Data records
>>>

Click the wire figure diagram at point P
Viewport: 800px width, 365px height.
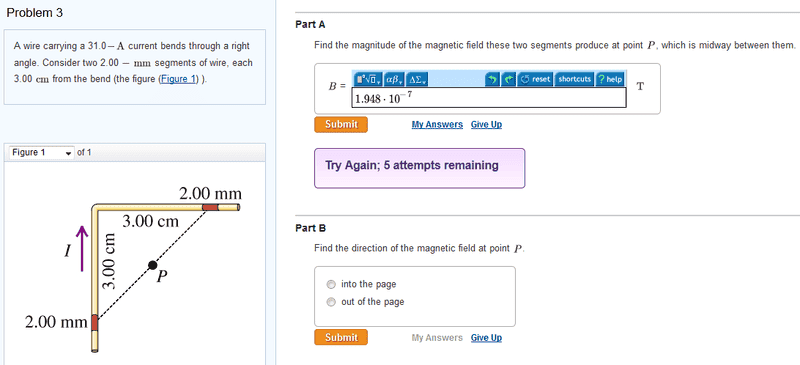153,265
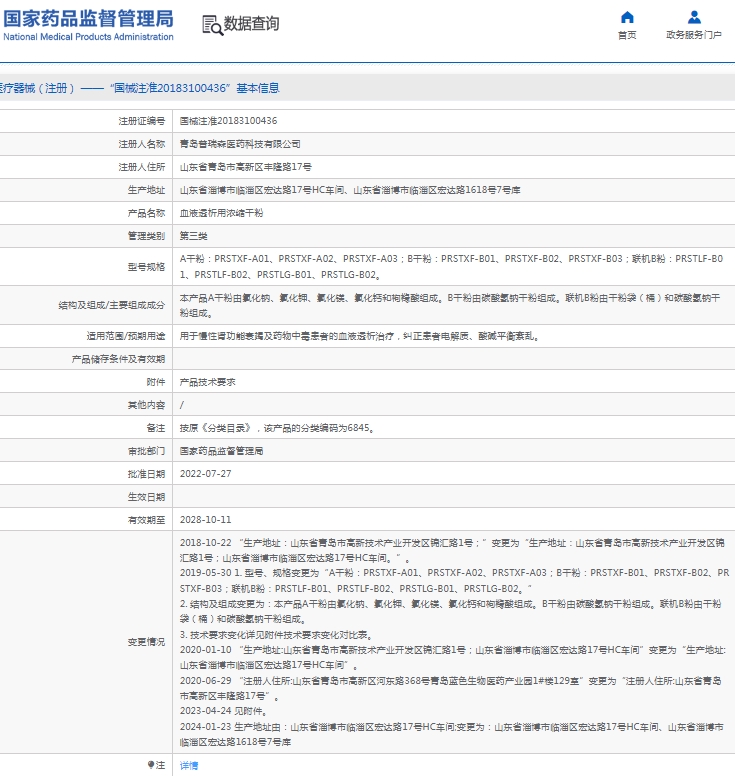Click the National Medical Products Administration English text
This screenshot has width=735, height=776.
pos(88,37)
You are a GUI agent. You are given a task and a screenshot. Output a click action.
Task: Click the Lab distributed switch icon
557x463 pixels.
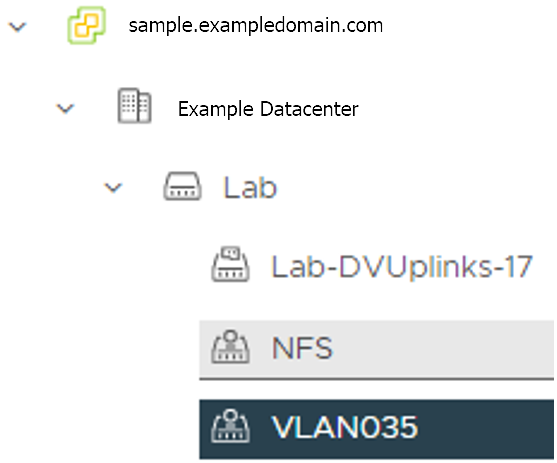click(x=182, y=186)
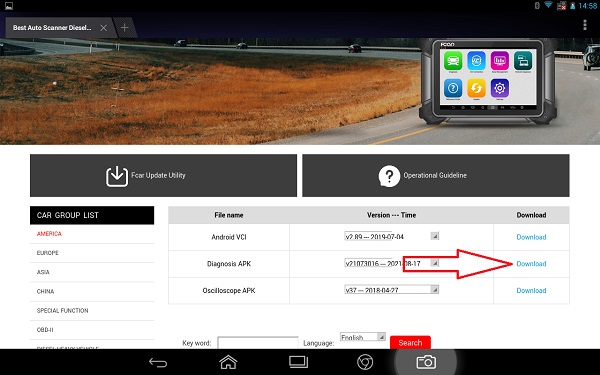Tap the Chrome browser icon in navigation bar
The width and height of the screenshot is (600, 375).
tap(365, 362)
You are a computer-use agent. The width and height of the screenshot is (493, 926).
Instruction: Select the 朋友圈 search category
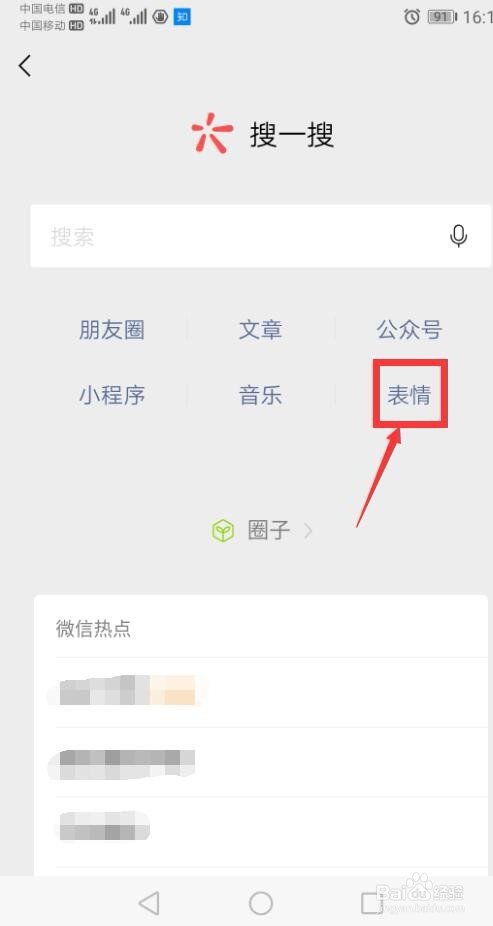112,330
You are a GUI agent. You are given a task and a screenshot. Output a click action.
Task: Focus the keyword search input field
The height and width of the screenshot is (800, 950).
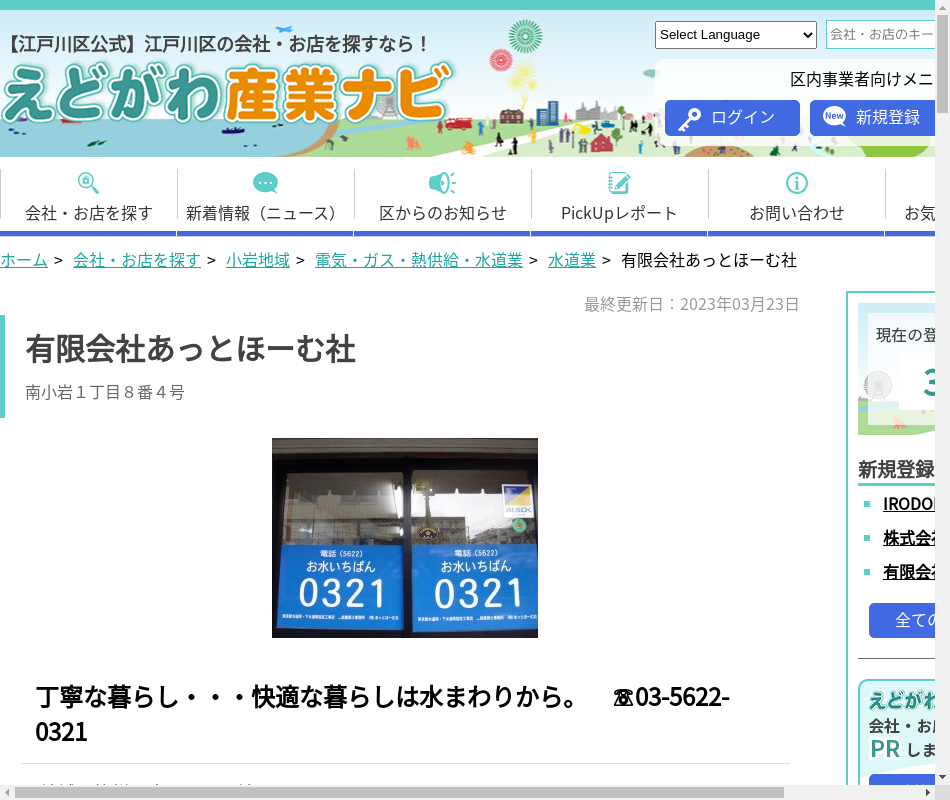pos(880,35)
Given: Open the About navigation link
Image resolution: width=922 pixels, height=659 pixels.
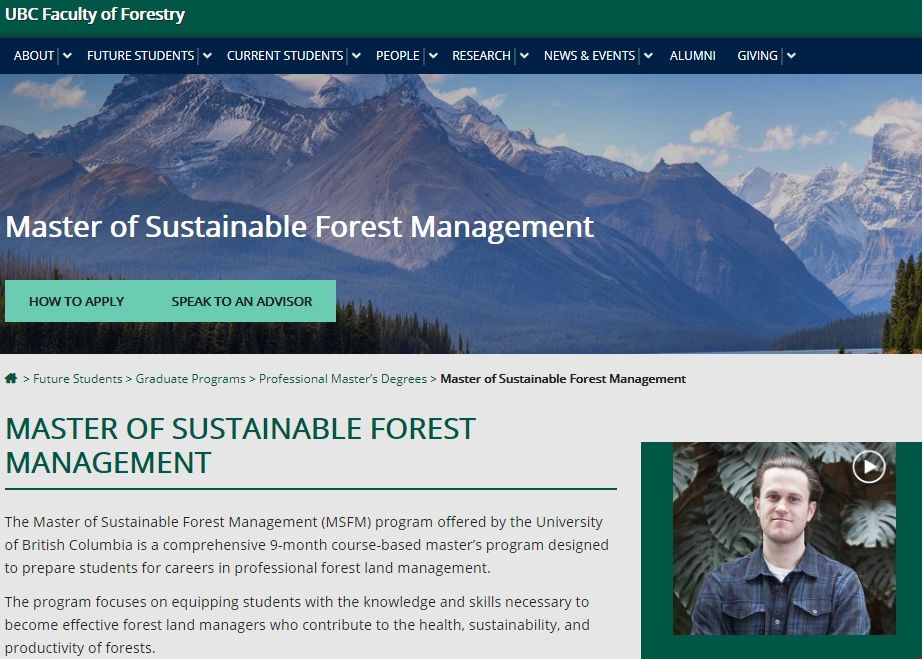Looking at the screenshot, I should tap(34, 56).
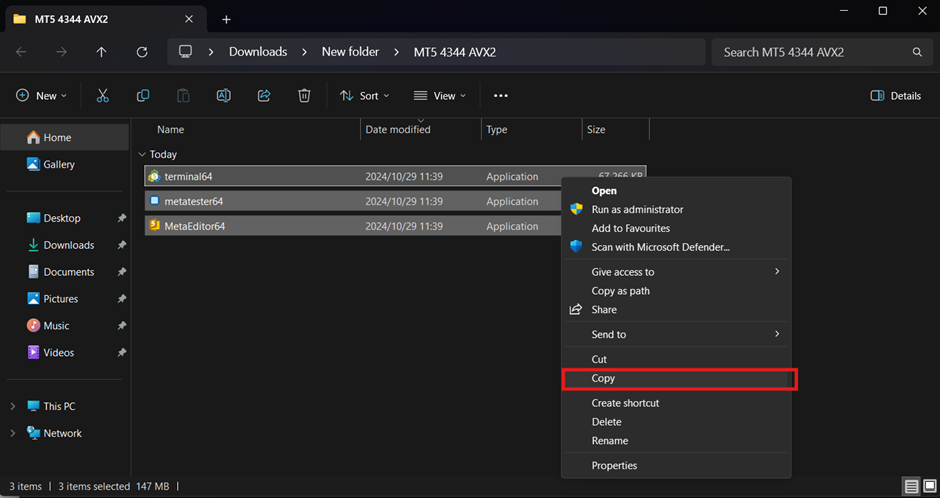
Task: Open the See more ellipsis menu
Action: (x=501, y=96)
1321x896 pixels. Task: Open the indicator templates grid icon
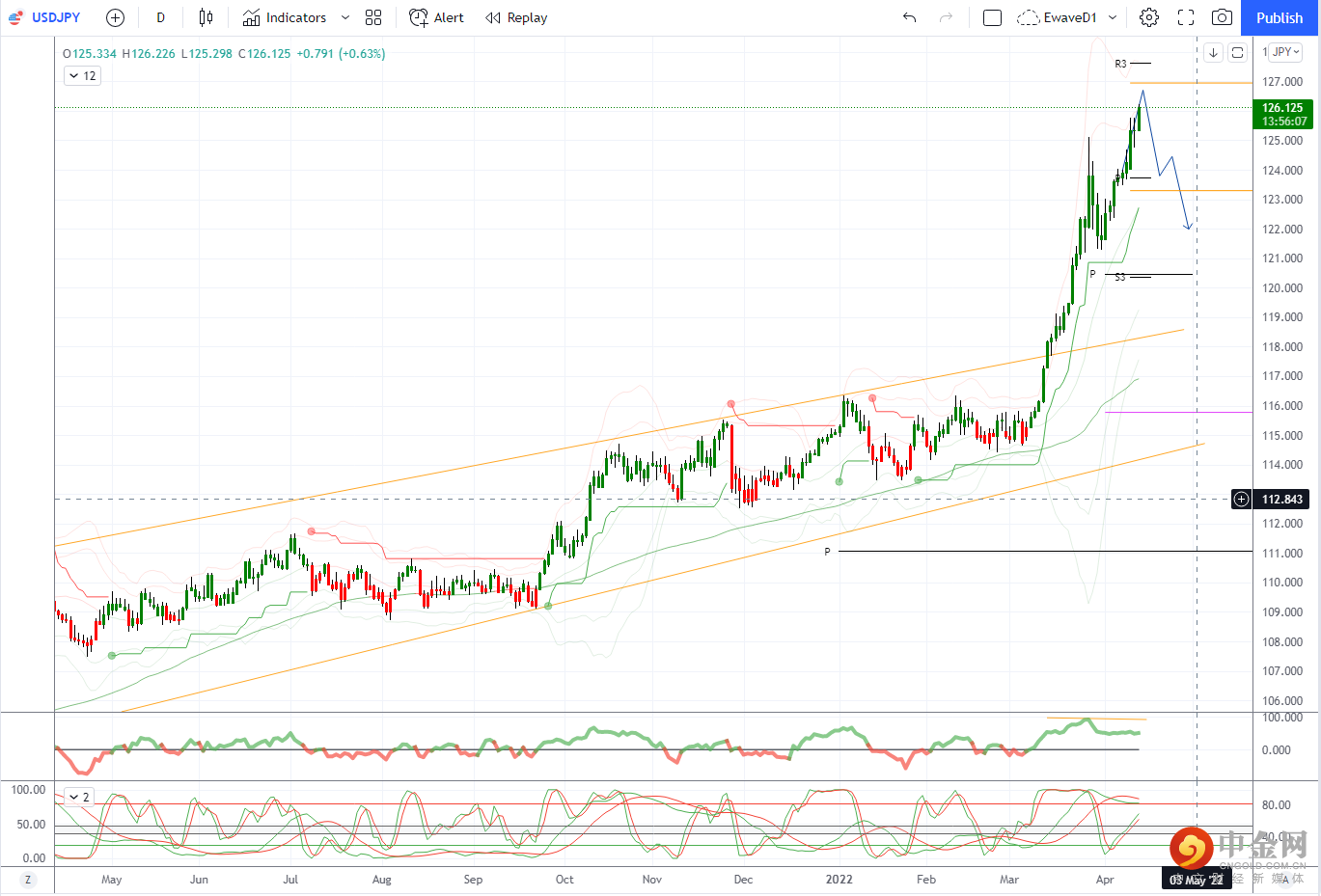(x=373, y=17)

<<<

## WHAT IS EXPECTED
Retype the line containing "The height and" and each line after it through the last line of the entries above, exactly, with no pictures and nothing else.

## RESULT
The height and width of the screenshot is (800, 950).
pos(880,35)
Given: Open the About navigation link
Image resolution: width=922 pixels, height=659 pixels.
Looking at the screenshot, I should tap(34, 56).
Task: Open the See more ellipsis menu
Action: (x=501, y=96)
1321x896 pixels. Task: Open the indicator templates grid icon
(x=373, y=17)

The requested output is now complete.